For minor injuries, you must remember that minor injuries where you ‘feel fine’ could progress to a more serious injury in the future. In this case it is always better to be safe than sorry and advisable that you go to your nearest accident and emergency (A&E) or local GP to be checked out.
Gather all relevant information at the scene
It is important that you gather all the relevant information in connection with your accident:
- Details of another driver(s)/people involved: name, address, contact information, vehicle registration number and vehicle insurance information. You can also offer your own information to the others involved in the accident.
- Name and contact details of any emergency service workers at the scene – paramedic/Gardaí.
- Take a picture of the scene and damage to all vehicles involved from different angles; this will help your solicitor understand how the accident happened.
- If there are any CCTV recordings of the accident, such as CCTV cameras in a nearby shop, for example, you should try to obtain this footage.
- Dash Cam footage – if you have any.
- Record the time and date of the accident.
- Weather conditions at the time.
- Receipt for repairs of damage to your vehicle.

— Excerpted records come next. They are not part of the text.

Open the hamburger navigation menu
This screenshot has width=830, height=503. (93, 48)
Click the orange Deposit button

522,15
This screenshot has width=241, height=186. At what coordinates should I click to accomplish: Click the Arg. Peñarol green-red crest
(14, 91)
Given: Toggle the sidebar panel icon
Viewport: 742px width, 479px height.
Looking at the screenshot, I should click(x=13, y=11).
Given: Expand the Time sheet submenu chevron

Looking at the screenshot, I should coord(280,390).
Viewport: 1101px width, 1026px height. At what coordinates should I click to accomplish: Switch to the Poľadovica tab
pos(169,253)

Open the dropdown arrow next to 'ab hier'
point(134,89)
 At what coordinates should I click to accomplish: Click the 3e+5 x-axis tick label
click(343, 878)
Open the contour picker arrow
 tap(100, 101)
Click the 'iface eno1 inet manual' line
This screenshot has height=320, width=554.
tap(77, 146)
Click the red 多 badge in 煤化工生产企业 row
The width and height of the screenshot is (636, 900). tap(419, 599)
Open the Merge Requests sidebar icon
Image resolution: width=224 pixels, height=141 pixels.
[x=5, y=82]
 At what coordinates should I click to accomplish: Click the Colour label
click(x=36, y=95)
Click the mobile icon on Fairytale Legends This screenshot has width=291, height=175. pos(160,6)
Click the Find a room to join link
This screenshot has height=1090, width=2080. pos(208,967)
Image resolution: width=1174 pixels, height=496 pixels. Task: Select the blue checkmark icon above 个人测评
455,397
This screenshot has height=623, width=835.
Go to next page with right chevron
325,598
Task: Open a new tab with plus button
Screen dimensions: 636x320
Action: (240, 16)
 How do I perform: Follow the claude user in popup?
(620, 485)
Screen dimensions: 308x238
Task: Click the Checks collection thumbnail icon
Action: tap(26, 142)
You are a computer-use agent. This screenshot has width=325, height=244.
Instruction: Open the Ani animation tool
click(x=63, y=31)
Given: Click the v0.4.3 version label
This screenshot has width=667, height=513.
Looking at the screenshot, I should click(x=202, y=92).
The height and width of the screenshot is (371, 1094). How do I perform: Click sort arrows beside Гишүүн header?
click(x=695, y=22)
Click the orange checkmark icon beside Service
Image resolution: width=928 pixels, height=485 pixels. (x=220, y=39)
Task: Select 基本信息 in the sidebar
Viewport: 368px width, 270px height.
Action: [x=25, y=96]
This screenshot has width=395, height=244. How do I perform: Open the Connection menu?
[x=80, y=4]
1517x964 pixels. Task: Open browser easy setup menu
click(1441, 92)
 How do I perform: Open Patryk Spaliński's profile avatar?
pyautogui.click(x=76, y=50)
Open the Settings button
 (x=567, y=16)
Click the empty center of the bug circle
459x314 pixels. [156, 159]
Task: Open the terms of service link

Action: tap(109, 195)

- If possible, try to collect the contact details of anybody that witnessed the accident. This may be of use if you do decide to pursue a road traffic accident claim.
Report the incident to the Gardaí
Regardless of how minor or serious the road traffic accident was, it is important that you call the Gardaí to report the accident immediately.
For minor accidents, the Gardaí may tell you that they will not be attending the scene. In this scenario, the appropriate information should be exchanged. In these cases, it is also important that you visit your nearest Garda station to request that they take details of the accident and to take your statement about the accident.
For more serious road traffic accidents, where an ambulance has been called, the Gardaí may arrive at the scene to assess, take statements from the people involved and any witnesses.
Contact your insurance company
If you are the driver of the vehicle involved in a road traffic accident it is important to inform your own insurance company so they have a record of the accident.
Speak to a road traffic accident solicitor
If you are considering moving forward with a road traffic accident claim for any personal injuries sustained it is advisable that you speak with a road traffic accident claims solicitor as soon as possible. If you are proceeding with a claim, the first step will be submitting your claim to the Injuries Board for assessment. A road traffic accident solicitor can help you in preparing your application to the Injuries Board and ensure that you follow the process in the correct format, meaning that you can move forward with your claim quickly without unnecessary delays.
It is important to remember to keep copies of any expenses that you have incurred as a result of the accident. It is also imperative to retain copies of medical reports or Garda reports, where possible as you will need them when making a claim.